Can two bankers and a paralegal win ‘MasterChef Asia’? | Lifestyle.INQ

OCTOBER 27, 2022

JAKE Aycardo PHOTOS BY DANIEL TAN

HEY, culinary graduates and experienced restaurateurs: Try whipping up a restaurant-quality dish in 30 minutes or less under blinding studio lights and the constant scrutiny of TV cameras and three of the world’s most successful chefs.

 

At the recent launch of “MasterChef Asia,” the latest franchise of the popular TV culinary competition, which airs Thursdays on Lifetime cable channel, the show’s three Filipino contestants—home cooks Jake Aycardo, Lica Ibarra and Rico Amancio—did exactly that.

 

Subjected to a Mystery Box Challenge, where each prepared an original dish using ingredients revealed to them for the very first time, they exhibited true grace under pressure, slicing and dicing radish, shrimp and sweet mango before an audience that swooped upon the trio’s kitchen stations for a closer look.

 

Nonstop commentary from the show’s three judges—multi-awarded chef Susur Lee, Michelin-starred chef Bruno Menard and veteran Australia-based food caterer Audra Morrice—only added to the challenge’s degree of difficulty.

 

Still, the three Filipinos remained cool as cucumbers, even as the judges milled around them, grilled them about their techniques, then encouraged the crowd to participate in a countdown of the last 10 seconds.

 

Dramatic plating

 

Aycardo’s Daikon Fettuccini with Sauteed Shrimps earned praises for its vibrant color and freshness. “I love it,” declared Menard in his distinct French accent.

 

Amancio, who was constantly ribbed by the judges for being so emotional, wowed Lee with his dramatic plating of camaron-inspired Shrimp Balls a la Rico. “This is a true fusion dish,” said Lee, who is known in the culinary world as the Father of Fusion Cooking. “Chinoise a la Filipino!”

 

In the end, it was Ibarra’s Coconut Butter Prawns with Egg Floss Rice and Pickled Daikon Salad that blew all three judges away.

 

The only MasterChef in the franchise involving contestants from other countries, “MasterChef Asia” sees 15 amateur cooks from China, India, Taiwan, Vietnam, Indonesia, Malaysia, Singapore and the Philippines vying for the honor of being the region’s first-ever MasterChef.

 

The prizes aren’t too shabby, either: Besides the chance to publish his or her own cookbook, the winner also receives $50,000; $10,000 worth of leisure experiences in Singapore; $15,000 worth of Panasonic home appliances; a paid internship in one of Carlton Hotel Singapore’s restaurants; and a one-week stay at Hong Kong Disneyland Resort.

 

The trio, with other Pinoy hopefuls, did interviews and a cook-off at the Center for Culinary Arts and another in Singapore before they were chosen as the country’s three finalists.

 

That’s a huge achievement, considering these home cooks have neither formal training nor years of restaurant experience.

 

Kitchen smarts

 

Aycardo, a product controller in the finance and banking industry, learned how to cook by reading cookbooks and watching YouTube and cooking shows.

 

“I make my own baon,” explains the 24-year-old (who was eliminated in the first episode), “and it came to a point where I was cooking and supplying lunch for up to 50 people in the office.
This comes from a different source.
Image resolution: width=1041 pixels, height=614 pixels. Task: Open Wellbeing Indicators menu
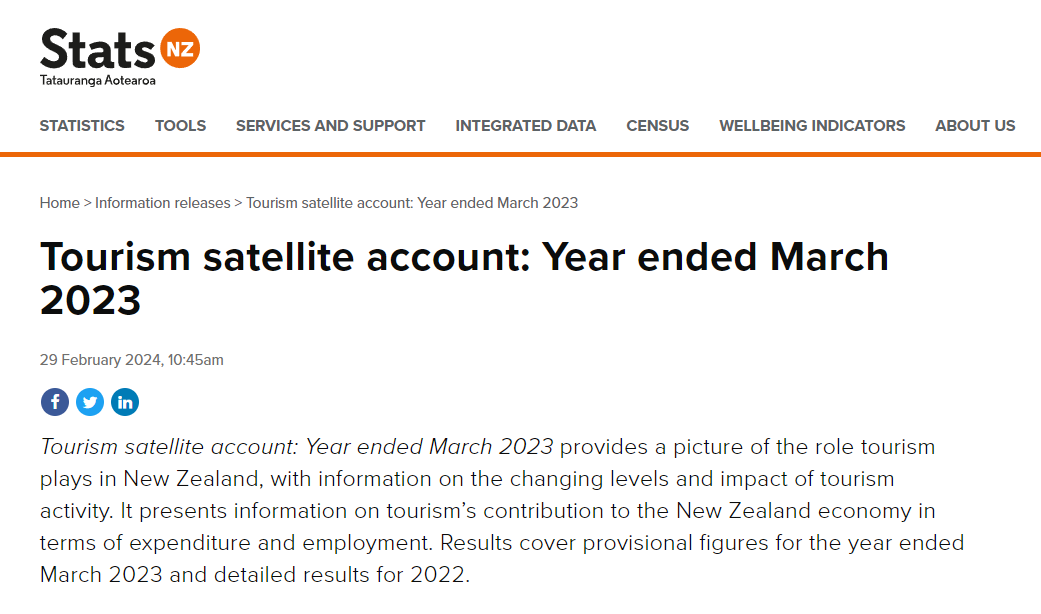[812, 125]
I turned it into a business.”

 

Like Aycardo, the 29-year-old Ibarra credits YouTube, food blogs and cookbooks for sharpening her kitchen smarts. “My friends also pay me to cook for them, so I invite them over and prepare dishes in my private kitchen,” says this home cook, a single mom who works in the treasury department of a bank.

 

Growing up in a small town near Bacolod City, Amancio remembers tagging along with his mother to the market then helping her prepare the family’s meals when he was only 5. Now 31, the home cook was on his fifth year of law school and part of a legal team for a multinational insurance company when he asked himself, “Is this really the job for me?”

 

Amancio quit law school and his work as a paralegal to join “MasterChef Asia.”

 

What really goes on in a televised culinary competition? This much they will divulge: There were no catfights. “We learned a lot from them,” says Amancio, “and we showed them that Filipino cooking is much more than just adobo and balut.”

 

And what about the show’s staple like the Mystery Box Challenge, Team Challenge and the dreaded Pressure Test? “That’s the reality part of the show,” swears Ibarra, a soccer coach for kids and member of the same ultimate frisbee team as actor Derek Ramsay. “You’re really given one hour to cook, and they don’t tell you in advance about the ingredients in the Mystery Box.”